--- Passage ---
********************
Multi-scale DSNs for degraded document image binarization
We propose a novel supervised binarization method by learning multi-scale deep supervised networks. Our model is directly trained from image regions using pixel values as inputs and the binary ground truth as labels. By extracting high-level features, the networks can differentiate text pixels from background noises, and thus can deal with severe degradations occurring in document images. Comparing to traditional algorithms, binary images generated by our method have a cleaner background and better-preserved strokes. The proposed approach achieves state-of-the-art results over widely used DIBCO datasets.
- Install the modified Caffe for pixel prediction with DSN: https://github.com/s9xie/hed
- Copy our created dataset to the root directory of the DSN library: https://drive.google.com/file/d/0B5q_fE0K48IVN0VWcy01U0pGUVU/view?usp=sharing&resourcekey=0-7xWcr8Vw873WmS9oljAXiA
- Copy the training and testing source code to \examples directory of the DSN library: https://drive.google.com/file/d/0B5q_fE0K48IVOWlDSG9kRWhrVEU/view?usp=sharing&resourcekey=0-PK3J2pWHMZKbyt8dwoEXQw
GPU: GTX 980Ti, GTX 1070.
To reproduce our results:
- Download our created dataset, this dataset is created from the DIBCO 2009 & 2013, H-DIBCO 2010 & 2012& 2014, Bickley diary, PHIDB, and S-MS datasets.
- The training parameters are defined in solver.prototxt files.
********************
Continue the description of the multi-scale DSN binarization method from the point where it stops.

--- Information shown ---
********************
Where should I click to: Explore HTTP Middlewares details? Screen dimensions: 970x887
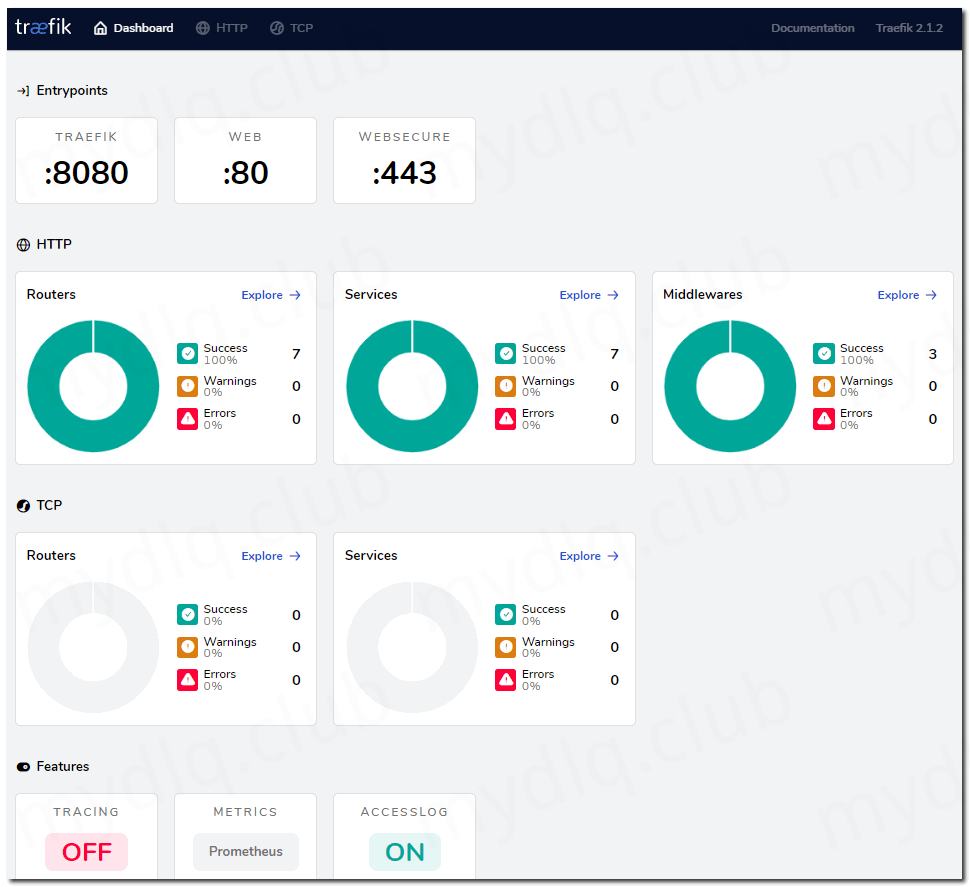point(907,295)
********************
--- Exercise output ---
- Three DSN structures are defined in train_val_conv3.prototxt, train_val_conv4.prototxt, and train_val_conv5.prototxt
- Run the python code for training thee DSN structure: solve_conv3.py, solve_conv4.py, and solve_conv5.py.
The pre-trained DSNs models are provided in conv_3, conv_4, and conv_5 folders. Run the python code multiscale_DSN.py for binarizing the document images. These pre-trained models are tested with H-DIBCO 2016 and DIBCO 2011 datasets.
$ python multiscale_DSN.py arg1 arg2
arg1: Input gray scale or color image
arg2: Resulting binary image
This code is based on Caffe and the implementation of DSN.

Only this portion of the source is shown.